As far as I know, resizing has to be done manually since no machine can 
know what the maximum viewable size of your content may be (especially with 
responsive websites). It is a sensible step that requires a lot of human 
interaction from your webdesigner.

Compression, on the other hand, can be done automatically with a gulp task 
<https://www.npmjs.com/package/gulp-image-optimization>.


Dynamic images (uploads)

Again, they need to be optimized in terms of size & compression.

Resizing can be easilly done in web2py with a computed field (i.e. 
something like Field('image_resized', 'upload', compute=THUMB(200,200), 
uploadfolder='uploads/resized')).

Compression can be done in the compute fonction I guess, but I confess I 
haven't spent much time on this yet.
The Python Imaging Library, forked as Pillow 
<https://python-pillow.github.io/> these days, has all sorts of functions 
to achieve that.


HTML responses

Once you've compressed static assets, Google PageSpeed will (rightfully) 
nag you about compressing your HTML response itself.

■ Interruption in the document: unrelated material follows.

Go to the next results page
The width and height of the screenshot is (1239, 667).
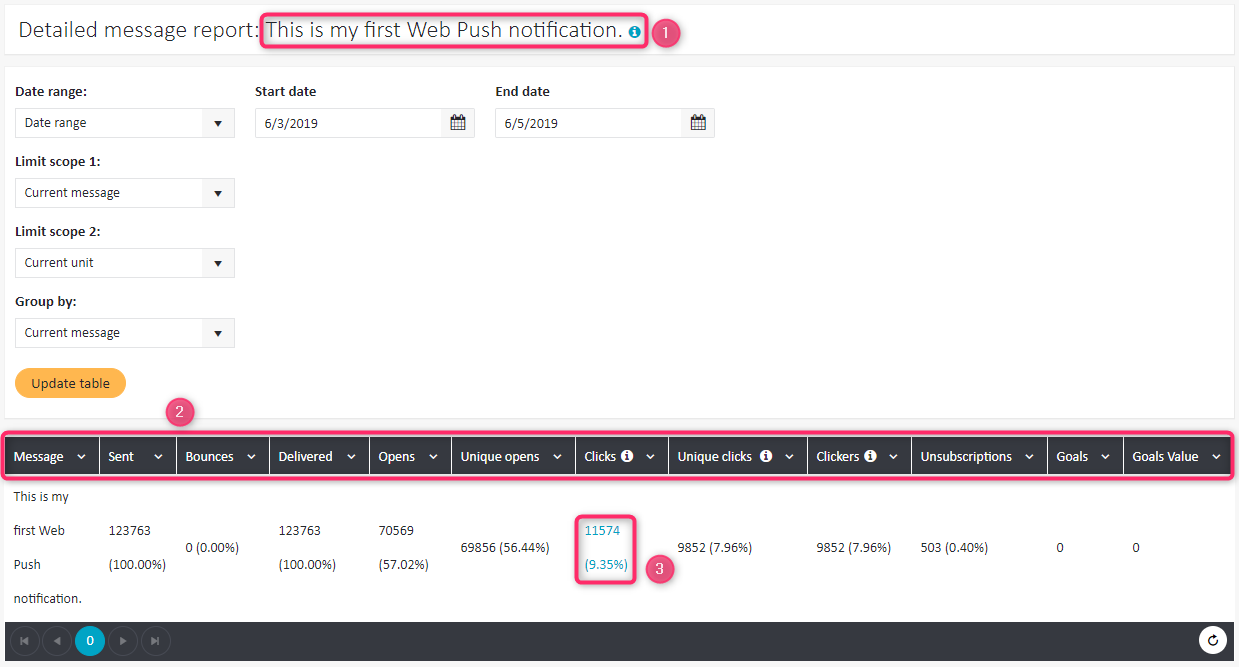point(123,640)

Web2py includes a contribution for html minification 
(contrib/minify/html_minify.py) which can be used easilly with a decorator.

I've created a small decorator than handles compression:

import zlib

def deflate(func):

    def _f():

        out = func()

        render = response.render(out) if isinstance(out, dict) else out

        if 'deflate' in request.env.http_accept_encoding:

            response.headers['Content-Encoding'] = 'deflate'

            return zlib.compress(render)

        else:

            return render

    return _f


Using these decorators has to be done in the right order (minification, 
then compression) otherwise you'll run into trouble :)

Here's how to do it :

@deflate
@minify
def index():
   return dict()


I've managed to reduce the size of my homepage's HTML code from 36.6KB to 
7.6KB using both minification & compression.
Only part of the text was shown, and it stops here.